When I say destined, I am referring less to some mystical outcome that we have no control of, and more to the idea that we simply belong in one environment more than another. But the bottom line is, both types have a “because I said so type” mentality behind their approach to work. They make things happen. I am not talking about a small-minded approach, but rather the “make it happen” instead of “let it happen” method.

I am not convinced that all entrepreneurs are incapable of working for larger organisations despite many saying they hate the bureaucracy and red tape that inevitably occurs when you lead a large company. As much as I avoided being called one, I guess I personally fall more into the ‘entrepreneur‘ category than the ‘business development manager’ role.

Why is this though? Is it an intrinsic need to be the leader with a no-holds-barred approach? I feel it is wrong to assume a one size fits all approach in regard to these two leadership streams, and believe me, both are definitely leaders. Whether you are free-falling as a business owner, or you are managing a 100 year-old company, you are leading; you have to navigate systems and you have the responsibility of constant performance. The difference is that one boss is usually your direct wallet and the other boss is a report card. This means that an entrepreneur can potentially lose everything, dependant on the risk of their calculations, as opposed to a manager in a company who can only lose their title and fat paycheck.

Both losses have impact, but both carry different risks. It then stands to reason that not every leader will want to take the same types of risks as an entrepreneur. While in the same vein, many entrepreneurs simply do not like having to navigate systematic processes. I believe this is the major difference.

I have always been a naturally more gregarious personality, and “the because I said so” methodology most certainly applies to me. This means that I tend to look at something I want and feel entitled (hopefully in a non-bratty way) to the fact that if I work hard enough, it can most certainly be mine “because I said so”.

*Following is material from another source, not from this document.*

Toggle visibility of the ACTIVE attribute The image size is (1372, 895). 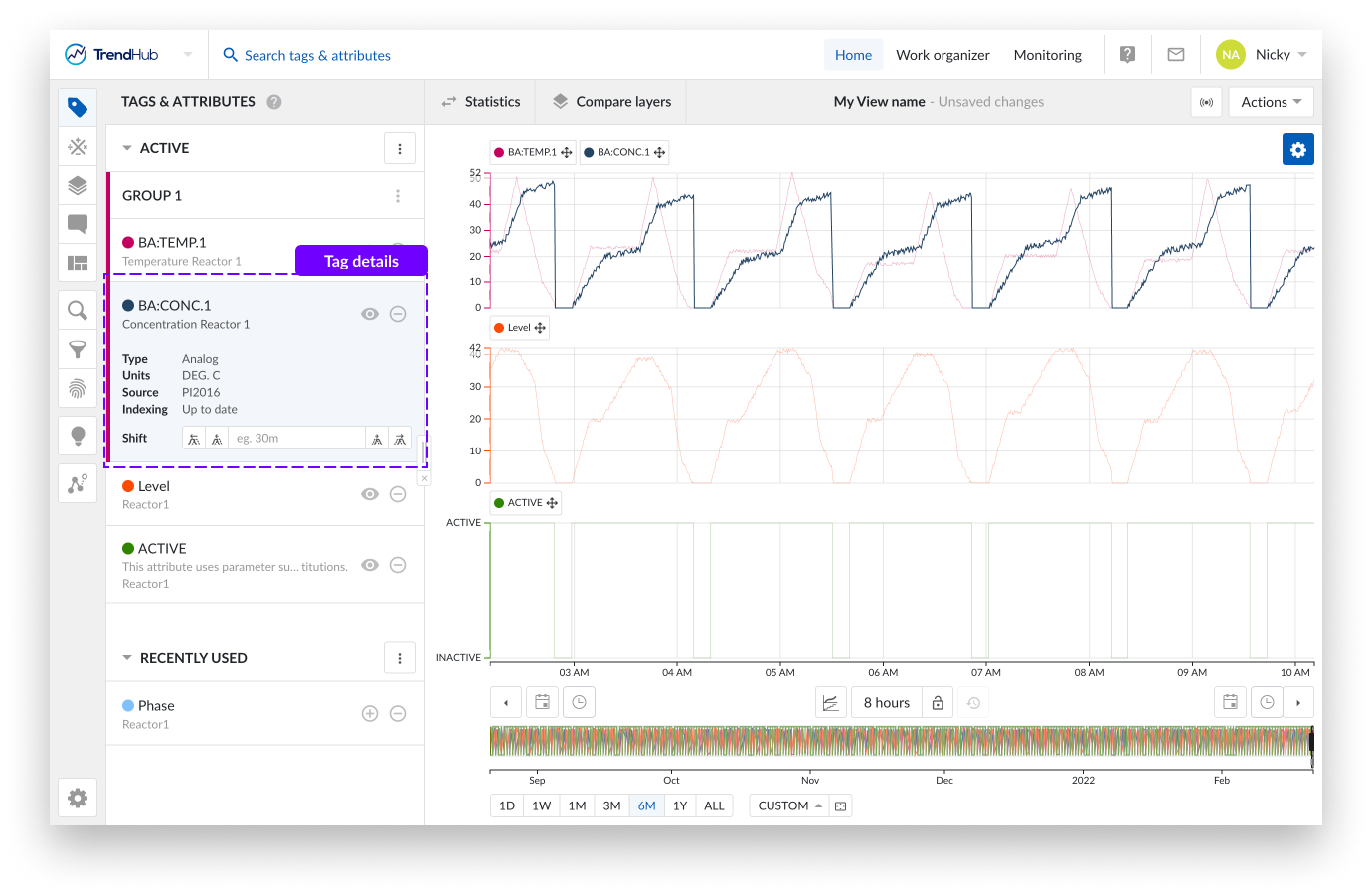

When I approached my post graduate education after being quite apathetic about high school, the daunting tasks loomed over me; but I went through the process and saw it through to completion “because I said so”. It is also the act of bringing to life something that wasn’t previously living, whether it be a product, a concept or a service; it’s the idea of creating something from nothing. Very often, this type of personality can seem more arrogant than full of chutzpah, but pay no mind. Whether you are leading up a large organisation or an exciting startup, the ethos are actually the same – you create, you direct and you lead and you have to make it work…because you said so.

What do you think?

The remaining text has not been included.